─── Extrait de texte

ARRÊT N°
N° RG 19/01480
N° Portalis DBVH-V-B7D-HKCH
CO-NT
JUGE DE L'EXÉCUTION D'AVIGNON
14 mars 2019
RG:19/00056
A
B
Grosse délivrée
le 20/01/2021
à Me HILAIRE-LAFON
à Me REINHARD
COUR D'APPEL DE NÎMES
4ème CHAMBRE COMMERCIALE
ARRÊT DU 20 JANVIER 2021
Monsieur Aa A
né le … … … à … (…)
…
… … … …
Représenté par Me Philippe HILAIRE-LAFON, Plaidant/Postulant, avocat au barreau de NIMES
INTIMÉ :
Monsieur Ab B
né le … … … à … … …
… … … … … … …
Représenté par Me Laure REINHARD de la SCP RD AVOCATS & ASSOCIES, Plaidant/Postulant, avocat au barreau de NIMES
COMPOSITION DE LA COUR LORS DES DÉBATS :
Madame Claire OUGIER, Conseillère, a entendu les plaidoiries en application de l'article 786 du code de procédure civile, sans opposition des avocats, et en a rendu compte à la Cour lors de son délibéré.
COMPOSITION DE LA COUR LORS DU DÉLIBÉRÉ :
Mme Christine CODOL, Présidente de Chambre
Monsieur Jean-Noël GAGNAUX, Conseiller
Madame Claire OUGIER, Conseillère
GREFFIÈRE :
Mme Nathalie TAUVERON, Greffière, lors des débats et du prononcé de la décision
DÉBATS :
à l'audience publique du 10 Décembre 2020, où l'affaire a été mise en délibéré au 20 Janvier 202
Les parties ont été avisées que l'arrêt sera prononcé par sa mise à disposition au greffe de la cour d'appel ;
ARRÊT :
Arrêt contradictoire, prononcé publiquement et signé par Mme Christine CODOL, Présidente de Chambre, le 20 Janvier 2021, par mise à disposition au greffe de la Cour.
EXPOSÉ
Vu l'appel interjeté le 10 avril 2019 par Monsieur Aa A à l'encontre du jugement prononcé le 14 mars 2019 par le Juge de l'exécution près le tribunal judiciaire d'Avignon dans l'instance n°19/00056 ;
Vu les dernières conclusions remises par la voie électronique le 9 septembre 2019 par l'appelant et le bordereau de pièces qui y est annexé ;
Vu les dernières conclusions remises par la voie électronique le 3 juillet 2019 par Monsieur Ab B, intimé, et le bordereau de pièces qui y est annexé ;
Vu l'ordonnance de clôture de la procédure en date du 23 avril 2020 et à effet différé au 11 juin 2020.
Par jugement en date du 28 avril 2017, le tribunal de première instance francophone de Bruxelles a condamné Monsieur Aa A à payer à Monsieur Ab B une somme de 25.000 euros à majorer des intérêts judiciaires.

──────
─── Enregistrements de données

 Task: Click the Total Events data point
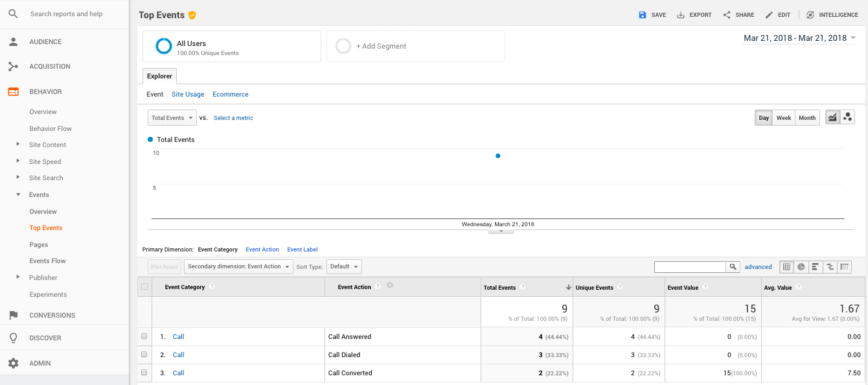pos(497,156)
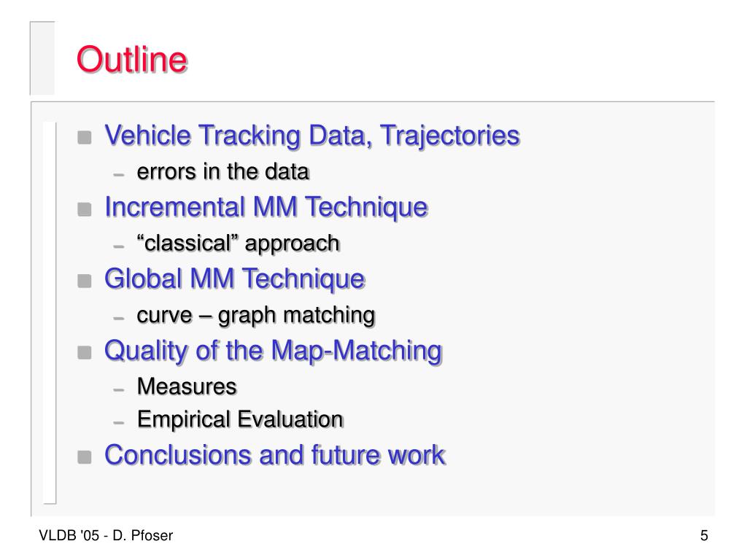The width and height of the screenshot is (747, 560).
Task: Click the Vehicle Tracking Data, Trajectories heading
Action: point(312,136)
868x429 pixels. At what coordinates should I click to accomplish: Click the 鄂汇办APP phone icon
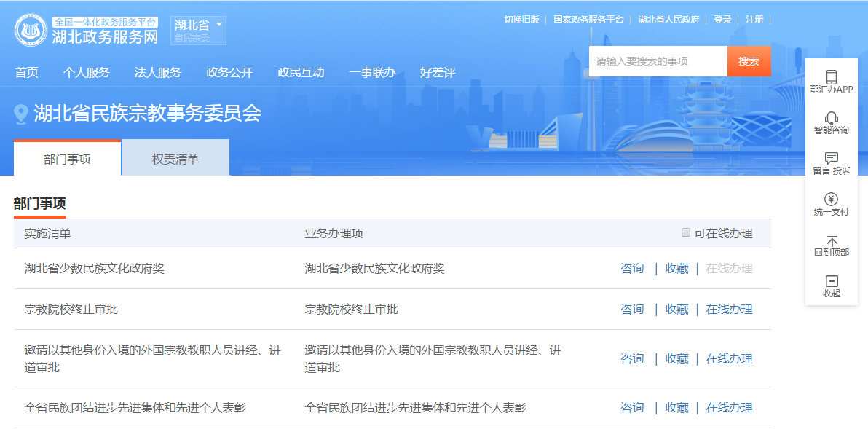point(831,76)
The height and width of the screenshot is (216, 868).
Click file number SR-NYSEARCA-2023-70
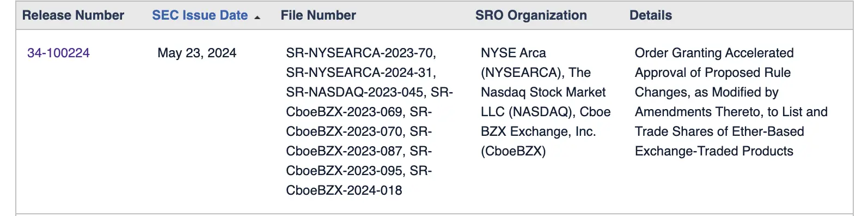(360, 53)
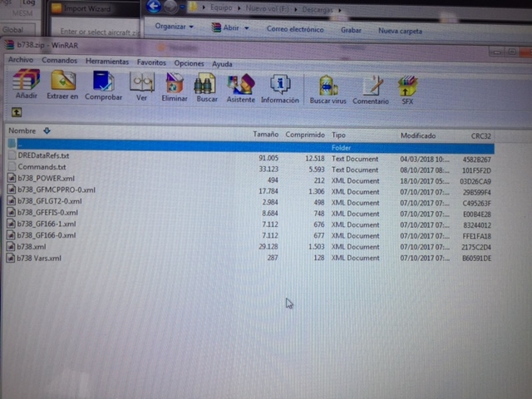Add archive Comentario icon
Viewport: 532px width, 399px height.
pos(371,86)
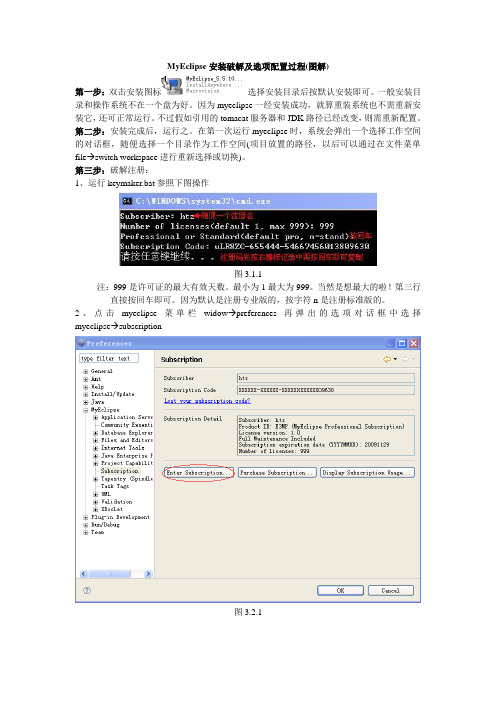The height and width of the screenshot is (702, 496).
Task: Click the cmd.exe title bar icon
Action: pos(127,201)
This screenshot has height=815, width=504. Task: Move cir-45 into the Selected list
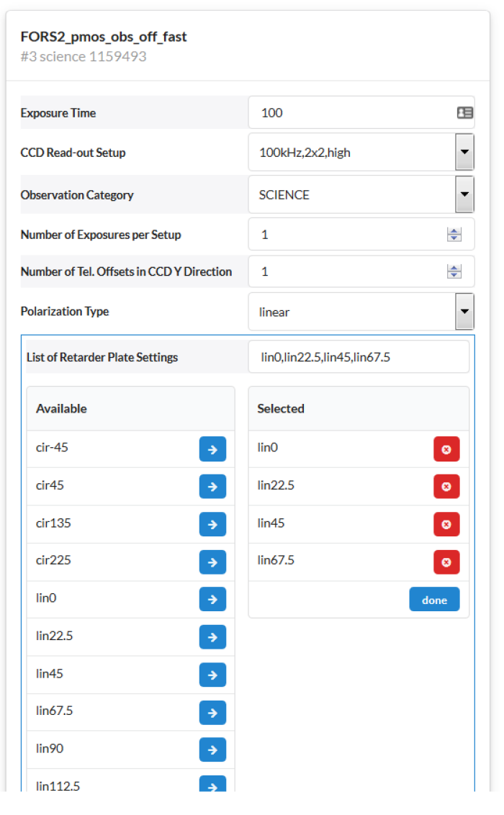point(212,449)
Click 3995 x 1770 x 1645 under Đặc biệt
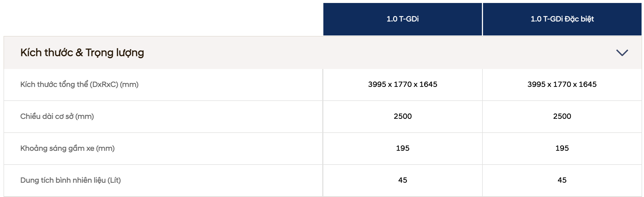 coord(562,84)
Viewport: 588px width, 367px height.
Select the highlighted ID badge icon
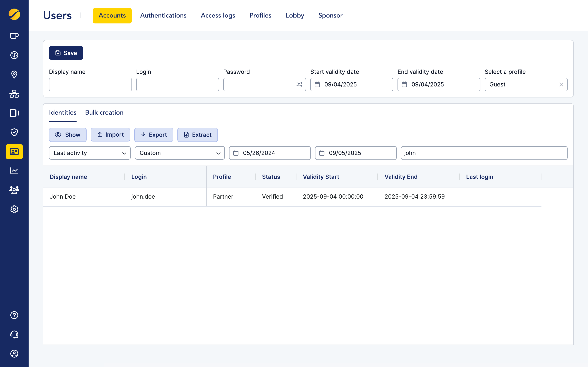pos(14,152)
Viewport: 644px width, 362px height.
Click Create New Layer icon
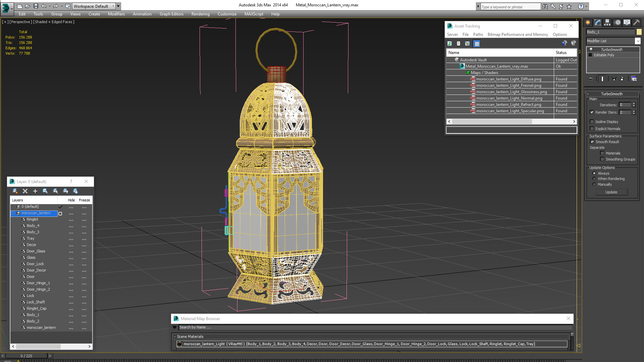tap(15, 191)
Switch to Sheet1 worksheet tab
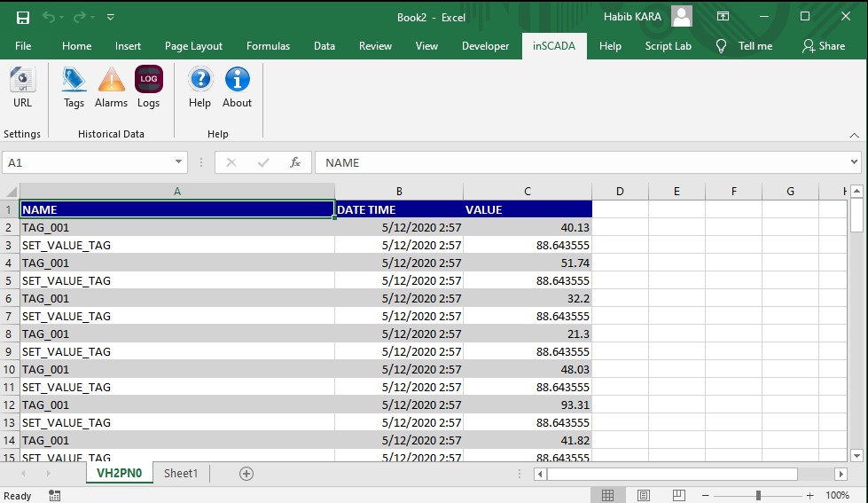This screenshot has width=868, height=503. tap(181, 474)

──────

*Exercices à réaliser*.
**a.** Recopiez à l'identique le passage de l'arrêt de la cour d'appel qui commence aux mots « Par jugement en » et s'arrête après « des intérêts judiciaires. ».
**b.** Donnez le nom et la fonction de chacun des magistrats qui composent la cour lors du délibéré, selon l'arrêt de la cour d'appel.

*Réponses aux exercices*.
**a.**
Par jugement en date du 28 avril 2017, le tribunal de première instance francophone de Bruxelles a condamné Monsieur Aa A à payer à Monsieur Ab B une somme de 25.000 euros à majorer des intérêts judiciaires.

**b.**
- Mme Christine CODOL, Présidente de Chambre
- Monsieur Jean-Noël GAGNAUX, Conseiller
- Madame Claire OUGIER, Conseillère